Sénégal : Adji Sarr, l’accusatrice d’Ousmane Sonko, porte plainte contre une série qui s’inspire de son histoire
Une série mettant en scène les aventures d’une certaine « Adji Sarr » doit être diffusée à partir de mercredi au Sénégal. La jeune femme, menacée de mort pour avoir accusé de viol le député Ousmane Sonko, a porté plainte pour atteinte à sa dignité.
Pendant plusieurs semaines, elle avait presque réussi à se faire oublier. La jeune femme de vingt ans, qui travaillait au Sweet beauté, un « salon de beauté » de la capitale, avait pourtant fait, des semaines durant, les gros titres. En portant plainte contre le député d’opposition Ousmane Sonko, considéré comme l’un des principaux rivaux du président Macky Sall, Adji Sarr a marqué le début d’une affaire politico-judiciaire qui a précipité le Sénégal dans une vague de troubles et de violences. Depuis le dépôt de sa plainte pour « viols » et « menaces de mort », le 3 mars dernier, la jeune femme ne s’était exprimée qu’une seule fois publiquement, avant de se faire discrète.
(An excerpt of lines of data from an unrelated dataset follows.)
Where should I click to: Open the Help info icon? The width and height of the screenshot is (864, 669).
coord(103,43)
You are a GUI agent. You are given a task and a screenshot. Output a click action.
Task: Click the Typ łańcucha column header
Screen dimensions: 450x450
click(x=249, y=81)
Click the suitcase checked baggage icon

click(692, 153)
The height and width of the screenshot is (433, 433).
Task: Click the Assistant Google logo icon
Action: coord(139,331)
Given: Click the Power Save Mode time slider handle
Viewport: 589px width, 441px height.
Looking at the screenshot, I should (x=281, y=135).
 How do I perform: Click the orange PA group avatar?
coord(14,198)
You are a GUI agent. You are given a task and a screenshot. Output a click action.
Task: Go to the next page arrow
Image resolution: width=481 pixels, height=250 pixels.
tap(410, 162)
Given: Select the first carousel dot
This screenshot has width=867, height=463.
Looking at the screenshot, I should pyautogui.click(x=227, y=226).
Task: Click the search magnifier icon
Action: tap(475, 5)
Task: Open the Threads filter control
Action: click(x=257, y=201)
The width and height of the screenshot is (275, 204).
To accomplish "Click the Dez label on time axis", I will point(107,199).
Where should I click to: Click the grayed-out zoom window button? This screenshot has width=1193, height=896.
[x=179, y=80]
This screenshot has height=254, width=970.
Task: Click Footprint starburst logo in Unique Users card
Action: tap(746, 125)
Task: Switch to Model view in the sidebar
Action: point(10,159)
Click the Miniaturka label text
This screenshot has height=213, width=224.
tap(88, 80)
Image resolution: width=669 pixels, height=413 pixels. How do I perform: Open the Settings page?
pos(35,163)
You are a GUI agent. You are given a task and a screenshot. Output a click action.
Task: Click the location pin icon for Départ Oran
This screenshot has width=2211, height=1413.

C’était sans compter la diffusion, le 9 avril dernier, de la bande-annonce d’une série intitulée « Thiey Adji Sarr ». Publiée sur la chaîne YouTube Kémane vision, une société de production appartenant au marabout Serigne Modou Borom Kemane, la vidéo annonce le lancement d’une mini-série de ramadan. Comme chaque année au Sénégal, ces micro-productions sont diffusées chaque soir tout au long du mois de jeûne, qui vient de débuter. Celle-ci, qui a depuis été rebaptisée « Baline Coumba Baline », devrait être diffusée en ligne et sur la chaîne Walfadjri, selon son réalisateur Badara Fall.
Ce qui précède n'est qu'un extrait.